Il va développer progressivement une odeur de foin, presque vanillée, due à la présence de « coumarine », molécule qui est à l’origine des anticoagulants de la médecine officielle (Prudence, d’ailleurs, il ne faut pas les y associer!).

Alors, une fois bien sèches, on secouera les tiges fleuries dans un sac en toile de jute, et on trouvera finalement au fond du sac un trésor : l’or des fleurs et le vert des feuilles minuscules : voilà la meilleure tisane pour les problèmes de circulation et contre les œdèmes, à mélanger avec les feuilles de vigne rouge et les perles de reine des prés !

La Prêle

Il est temps aussi de cueillir la prêle des champs, herbe des temps anciens, qui aime les bords de chemins humides. Attention ! Il convient, pour l’identifier, de s’entourer des conseils d’une personne avisée, car certaines espèces proches peuvent être toxiques.
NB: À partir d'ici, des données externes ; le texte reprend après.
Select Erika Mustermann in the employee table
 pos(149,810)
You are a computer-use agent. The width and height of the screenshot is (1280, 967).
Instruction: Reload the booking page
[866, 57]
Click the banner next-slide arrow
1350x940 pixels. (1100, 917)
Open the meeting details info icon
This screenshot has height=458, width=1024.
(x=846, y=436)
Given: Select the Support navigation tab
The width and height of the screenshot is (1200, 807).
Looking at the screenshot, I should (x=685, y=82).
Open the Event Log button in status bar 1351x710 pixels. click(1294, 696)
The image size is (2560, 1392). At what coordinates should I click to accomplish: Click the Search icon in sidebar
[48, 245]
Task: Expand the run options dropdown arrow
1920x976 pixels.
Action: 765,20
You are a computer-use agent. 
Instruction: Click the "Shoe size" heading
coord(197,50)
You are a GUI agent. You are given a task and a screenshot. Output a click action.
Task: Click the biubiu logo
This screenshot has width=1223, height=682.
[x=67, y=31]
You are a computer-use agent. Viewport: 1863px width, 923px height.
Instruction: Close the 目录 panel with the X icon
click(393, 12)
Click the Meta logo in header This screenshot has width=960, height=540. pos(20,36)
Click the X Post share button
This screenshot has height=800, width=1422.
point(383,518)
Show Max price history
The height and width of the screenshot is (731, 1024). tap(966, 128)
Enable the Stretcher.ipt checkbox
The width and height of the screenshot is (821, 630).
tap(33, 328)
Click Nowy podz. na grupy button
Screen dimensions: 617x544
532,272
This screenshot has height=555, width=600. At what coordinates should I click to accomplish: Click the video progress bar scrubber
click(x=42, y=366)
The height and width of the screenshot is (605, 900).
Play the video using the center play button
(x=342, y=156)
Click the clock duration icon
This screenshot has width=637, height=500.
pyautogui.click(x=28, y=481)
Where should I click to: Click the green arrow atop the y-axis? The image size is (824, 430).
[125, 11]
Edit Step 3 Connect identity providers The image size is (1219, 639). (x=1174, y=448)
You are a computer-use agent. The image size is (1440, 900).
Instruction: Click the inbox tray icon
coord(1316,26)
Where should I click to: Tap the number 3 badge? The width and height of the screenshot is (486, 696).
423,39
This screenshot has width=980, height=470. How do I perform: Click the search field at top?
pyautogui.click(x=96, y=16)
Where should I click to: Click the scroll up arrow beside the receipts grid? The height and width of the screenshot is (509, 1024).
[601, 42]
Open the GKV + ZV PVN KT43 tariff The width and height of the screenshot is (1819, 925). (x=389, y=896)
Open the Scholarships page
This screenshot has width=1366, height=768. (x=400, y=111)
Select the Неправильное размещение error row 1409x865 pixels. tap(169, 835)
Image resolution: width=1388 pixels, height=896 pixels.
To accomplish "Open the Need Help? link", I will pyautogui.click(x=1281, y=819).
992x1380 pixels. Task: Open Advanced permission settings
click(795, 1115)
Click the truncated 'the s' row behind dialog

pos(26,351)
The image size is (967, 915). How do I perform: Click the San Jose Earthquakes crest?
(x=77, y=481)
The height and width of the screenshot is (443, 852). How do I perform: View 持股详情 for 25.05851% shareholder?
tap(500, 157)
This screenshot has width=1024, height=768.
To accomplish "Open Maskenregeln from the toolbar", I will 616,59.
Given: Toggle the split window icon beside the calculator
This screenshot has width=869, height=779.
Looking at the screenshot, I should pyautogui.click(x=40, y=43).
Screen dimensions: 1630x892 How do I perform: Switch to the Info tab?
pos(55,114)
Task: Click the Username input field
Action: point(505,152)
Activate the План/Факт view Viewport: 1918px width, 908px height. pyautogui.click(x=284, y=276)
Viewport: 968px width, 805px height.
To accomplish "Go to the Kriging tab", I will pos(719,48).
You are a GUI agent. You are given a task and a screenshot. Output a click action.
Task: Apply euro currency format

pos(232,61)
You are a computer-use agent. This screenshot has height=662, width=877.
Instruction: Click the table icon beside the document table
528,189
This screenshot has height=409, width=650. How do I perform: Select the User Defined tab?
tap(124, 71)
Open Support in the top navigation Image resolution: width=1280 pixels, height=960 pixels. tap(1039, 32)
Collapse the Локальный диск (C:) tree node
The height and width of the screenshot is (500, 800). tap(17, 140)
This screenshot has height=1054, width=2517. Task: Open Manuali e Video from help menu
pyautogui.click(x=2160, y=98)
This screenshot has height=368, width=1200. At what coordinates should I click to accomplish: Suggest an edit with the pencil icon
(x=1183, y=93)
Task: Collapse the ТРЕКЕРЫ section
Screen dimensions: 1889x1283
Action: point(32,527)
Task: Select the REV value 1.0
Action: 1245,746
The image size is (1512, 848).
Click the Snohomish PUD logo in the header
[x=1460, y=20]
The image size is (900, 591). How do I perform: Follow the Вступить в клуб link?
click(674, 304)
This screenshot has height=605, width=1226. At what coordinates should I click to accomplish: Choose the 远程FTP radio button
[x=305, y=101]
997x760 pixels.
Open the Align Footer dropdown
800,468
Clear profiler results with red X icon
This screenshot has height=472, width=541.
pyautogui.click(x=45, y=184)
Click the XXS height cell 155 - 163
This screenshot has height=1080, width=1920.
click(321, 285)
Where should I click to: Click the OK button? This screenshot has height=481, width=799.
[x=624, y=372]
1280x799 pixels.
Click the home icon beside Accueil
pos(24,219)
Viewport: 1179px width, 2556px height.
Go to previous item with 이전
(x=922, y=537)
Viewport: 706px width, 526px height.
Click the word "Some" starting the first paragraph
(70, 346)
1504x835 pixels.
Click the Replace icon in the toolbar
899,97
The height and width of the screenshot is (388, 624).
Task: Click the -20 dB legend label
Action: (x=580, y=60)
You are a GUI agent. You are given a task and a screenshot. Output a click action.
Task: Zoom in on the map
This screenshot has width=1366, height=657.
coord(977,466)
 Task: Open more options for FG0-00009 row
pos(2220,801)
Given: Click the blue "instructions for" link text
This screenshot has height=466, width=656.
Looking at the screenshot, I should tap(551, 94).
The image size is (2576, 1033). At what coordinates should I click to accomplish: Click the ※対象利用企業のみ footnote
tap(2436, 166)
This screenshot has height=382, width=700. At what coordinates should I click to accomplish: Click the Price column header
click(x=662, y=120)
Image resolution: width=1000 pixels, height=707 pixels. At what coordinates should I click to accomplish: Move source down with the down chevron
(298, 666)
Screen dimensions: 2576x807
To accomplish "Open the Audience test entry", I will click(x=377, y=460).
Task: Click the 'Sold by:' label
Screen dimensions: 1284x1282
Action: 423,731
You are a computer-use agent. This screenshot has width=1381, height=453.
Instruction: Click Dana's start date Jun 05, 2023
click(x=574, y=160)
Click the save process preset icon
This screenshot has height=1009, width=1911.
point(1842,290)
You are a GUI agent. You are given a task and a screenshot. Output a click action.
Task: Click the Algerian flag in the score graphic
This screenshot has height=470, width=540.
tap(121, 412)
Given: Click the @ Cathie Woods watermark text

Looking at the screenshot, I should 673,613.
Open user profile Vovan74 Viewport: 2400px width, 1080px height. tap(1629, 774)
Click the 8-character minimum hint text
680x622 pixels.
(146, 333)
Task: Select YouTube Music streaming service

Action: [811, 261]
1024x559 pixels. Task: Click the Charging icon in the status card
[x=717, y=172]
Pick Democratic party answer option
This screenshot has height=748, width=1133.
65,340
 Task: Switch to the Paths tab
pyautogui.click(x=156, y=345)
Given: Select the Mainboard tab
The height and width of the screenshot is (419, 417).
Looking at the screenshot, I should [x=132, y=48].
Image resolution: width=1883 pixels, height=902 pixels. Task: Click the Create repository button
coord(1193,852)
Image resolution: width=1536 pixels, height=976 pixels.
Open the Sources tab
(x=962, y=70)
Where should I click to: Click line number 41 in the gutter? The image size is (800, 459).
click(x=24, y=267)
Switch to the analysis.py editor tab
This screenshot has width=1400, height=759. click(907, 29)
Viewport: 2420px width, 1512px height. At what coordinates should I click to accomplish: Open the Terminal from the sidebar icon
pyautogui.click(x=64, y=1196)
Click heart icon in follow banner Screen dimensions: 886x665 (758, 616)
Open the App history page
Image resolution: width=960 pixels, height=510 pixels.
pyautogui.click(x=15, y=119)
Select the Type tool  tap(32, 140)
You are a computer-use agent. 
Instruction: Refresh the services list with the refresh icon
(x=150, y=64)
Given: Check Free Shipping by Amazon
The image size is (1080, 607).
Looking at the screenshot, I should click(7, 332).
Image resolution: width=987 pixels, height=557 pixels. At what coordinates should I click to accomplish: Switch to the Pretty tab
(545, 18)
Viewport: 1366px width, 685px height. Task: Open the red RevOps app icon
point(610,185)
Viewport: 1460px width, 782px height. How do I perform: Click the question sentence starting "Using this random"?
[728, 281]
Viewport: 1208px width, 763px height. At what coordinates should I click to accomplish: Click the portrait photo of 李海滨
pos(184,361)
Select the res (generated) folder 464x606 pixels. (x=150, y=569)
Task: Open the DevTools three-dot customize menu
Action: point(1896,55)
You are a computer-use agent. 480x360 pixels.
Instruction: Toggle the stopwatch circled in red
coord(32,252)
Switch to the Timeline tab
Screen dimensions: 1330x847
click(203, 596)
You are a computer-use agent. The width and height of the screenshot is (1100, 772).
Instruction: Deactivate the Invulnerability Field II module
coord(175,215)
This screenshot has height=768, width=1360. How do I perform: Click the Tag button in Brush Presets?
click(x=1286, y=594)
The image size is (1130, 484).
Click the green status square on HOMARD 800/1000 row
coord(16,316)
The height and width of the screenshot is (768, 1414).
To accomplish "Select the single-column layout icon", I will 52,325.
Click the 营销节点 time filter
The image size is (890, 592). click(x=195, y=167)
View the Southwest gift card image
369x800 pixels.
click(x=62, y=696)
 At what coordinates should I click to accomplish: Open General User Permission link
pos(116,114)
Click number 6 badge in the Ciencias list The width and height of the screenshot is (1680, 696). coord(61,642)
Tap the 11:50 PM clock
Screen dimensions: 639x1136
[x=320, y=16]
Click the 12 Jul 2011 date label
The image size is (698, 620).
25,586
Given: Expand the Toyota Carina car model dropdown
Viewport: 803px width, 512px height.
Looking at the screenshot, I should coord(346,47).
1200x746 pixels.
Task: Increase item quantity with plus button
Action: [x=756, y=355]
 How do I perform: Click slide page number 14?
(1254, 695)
Une fois séchée, on ne garde que les longues écailles qui tiennent lieu de feuilles. Mais là, inutile d’en faire des tisanes, contrairement à ce que l’on peut lire parfois : la silice, qui est le « principe actif » de la plante, n’est pas soluble dans l’eau. Non ! Il faudra la réduire en poudre, la mouliner soigneusement (un vieux moulin à café fait très bien l’affaire), pour obtenir une poudre d’un vert profond, que même les peintres n’auraient pu inventer, et particulièrement utile pour renforcer les os et les tendons.